Yin Hang, Zhang Xiao-dong, Hu Xiao-peng, Li Xiao-bei, Wang Wei, Wang Yong, Liu Hang, Ren Liang
Department of Urology, Beijing Chaoyang Hospital Affiliated to Capital Medical University, Beijing 100020, China.
Zhonghua Yi Xue Za Zhi. 2008 Jul 29;88(29):2056-8.
To investigate the diagnosis and management of transplant renal artery stenosis (TRAS) caused by early stage acute allograft rejection.

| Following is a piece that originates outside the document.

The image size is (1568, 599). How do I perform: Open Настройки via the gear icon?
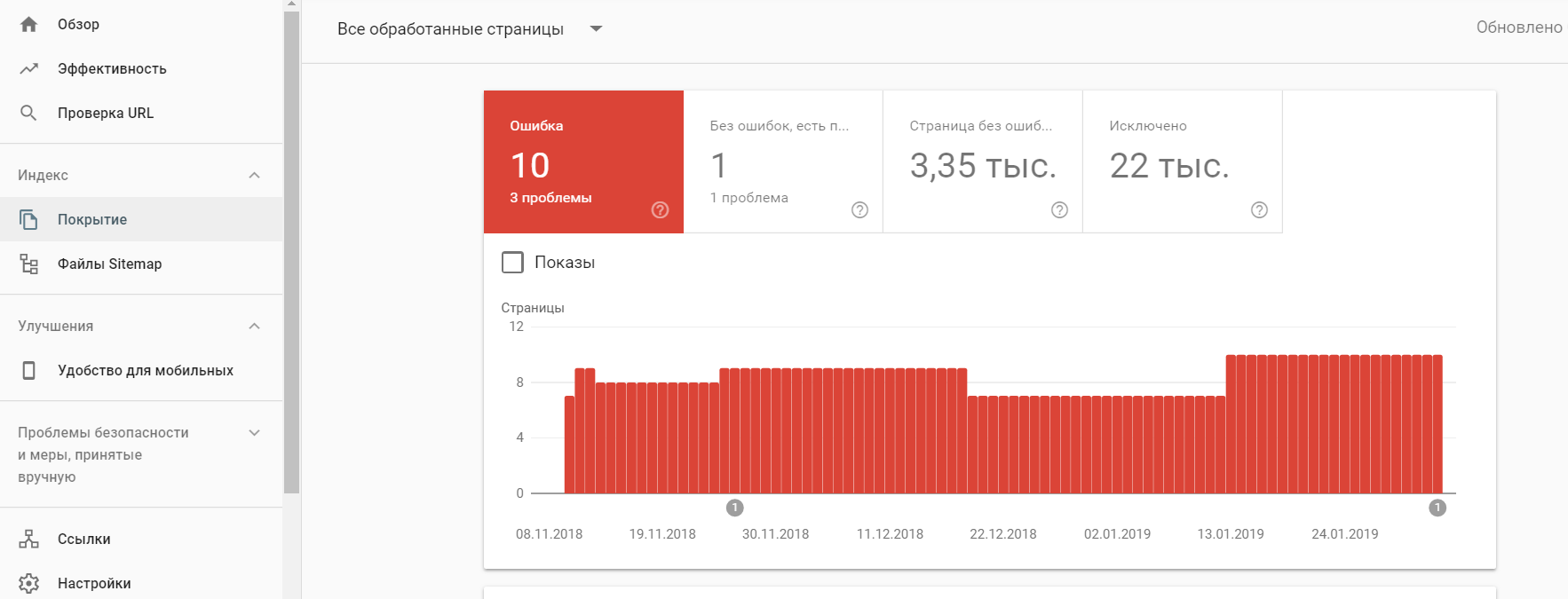(x=28, y=583)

A retrospective study was conducted in 3 cases with diagnoses of TRAS and early stage acute allograft rejection confirmed by color Doppler ultrasonography, renal artery angiography, and renal graft biopsy.
Antirejection therapy was carried on subsequently rather than percutaneous transluminal angioplasty or percutaneous transluminal angioplasty and stenting. The blood pressure and creatinine level which were abnormal at the time of diagnosis of TRAS and acute allograft rejection returned to normal after antirejection treatment in those patients. Moreover, TRAS was not detected any more by color Doppler ultrasonography during the follow-up period.

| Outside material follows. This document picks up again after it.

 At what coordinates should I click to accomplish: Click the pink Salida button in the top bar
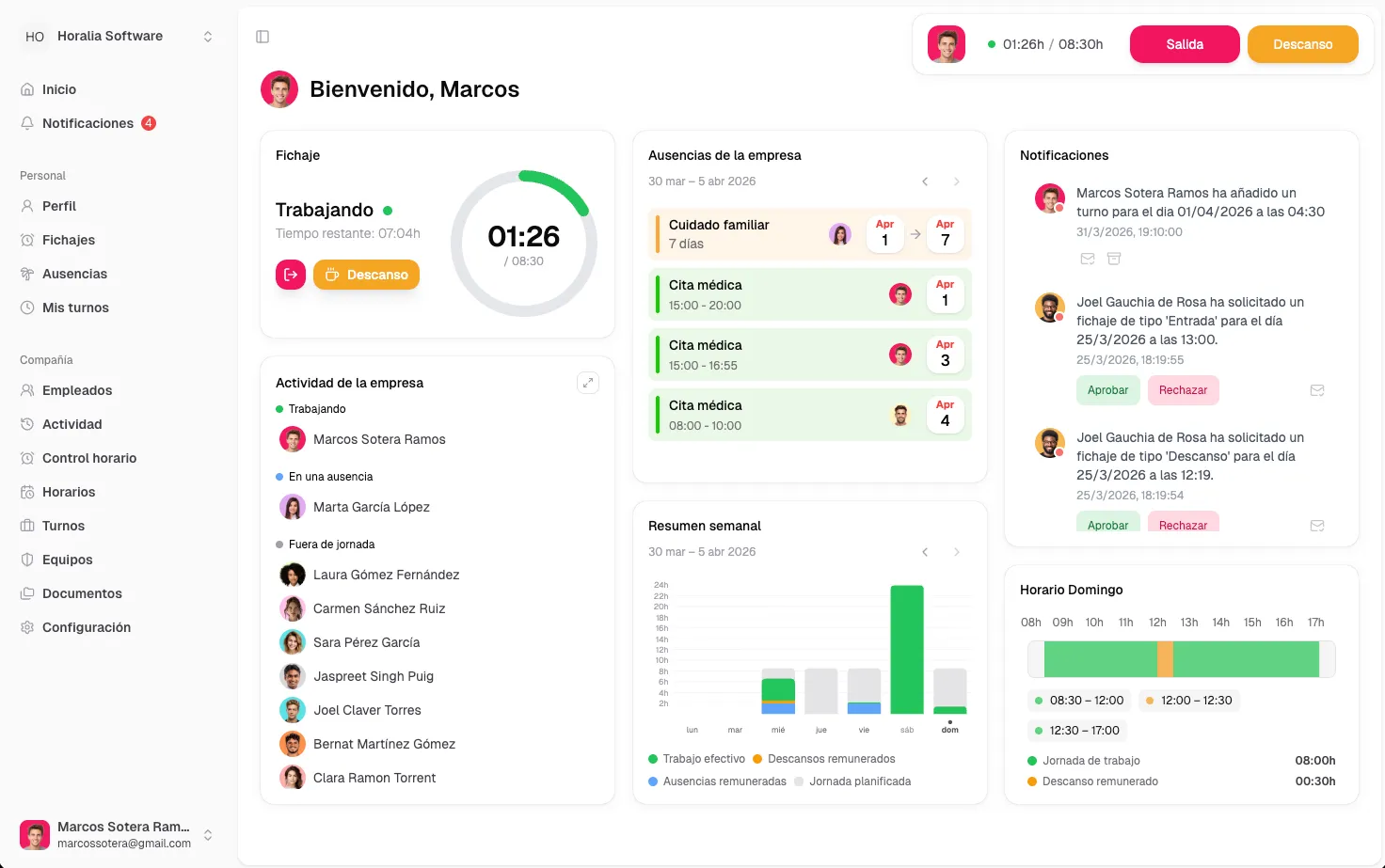(1185, 44)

TRAS is associated with early stage acute allograft rejection episodes. Color Doppler ultrasonography is useful in screening and follow-up of TRAS. Transplant renal arteriography is the gold standard for diagnosis. Antirejection therapy is an effective therapeutic modality other than percutaneous transluminal angioplasty or angioplasty and stenting for TRAS.

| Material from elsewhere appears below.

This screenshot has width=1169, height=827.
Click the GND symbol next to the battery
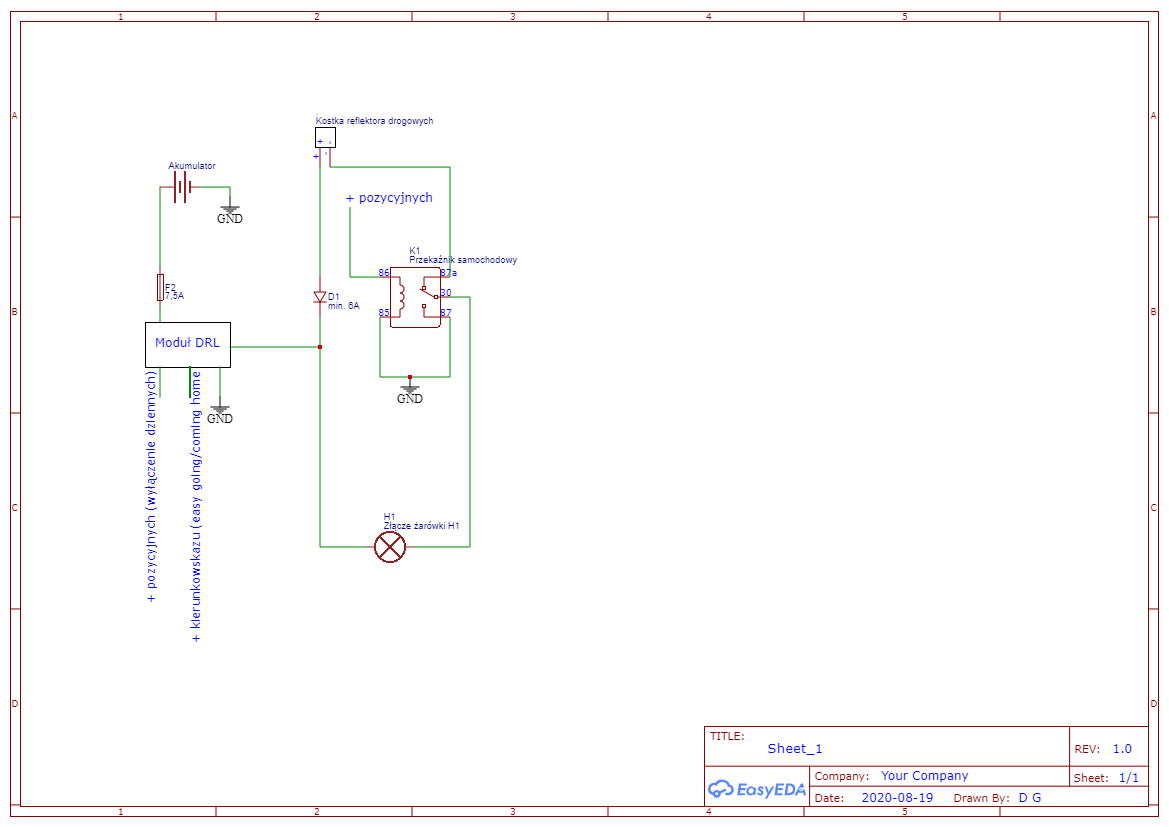(x=230, y=214)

探讨早期急性移植肾排斥反应所致移植肾动脉狭窄(TRAS)的诊断及处理方法。
对3例经彩色多普勒超声、肾动脉血管造影及移植肾活检确诊为TRAS并伴有早期急性移植肾排斥反应的患者进行回顾性研究。
随后进行了抗排斥治疗,而非经皮腔内血管成形术或经皮腔内血管成形术及支架置入术。这些患者在诊断TRAS及急性移植肾排斥反应时异常的血压和肌酐水平在抗排斥治疗后恢复正常。此外,在随访期间彩色多普勒超声未再检测到TRAS。
TRAS与早期急性移植肾排斥反应发作有关。彩色多普勒超声对TRAS的筛查及随访有用。移植肾动脉造影是诊断的金标准。抗排斥治疗是TRAS除经皮腔内血管成形术或血管成形术及支架置入术之外的一种有效治疗方式。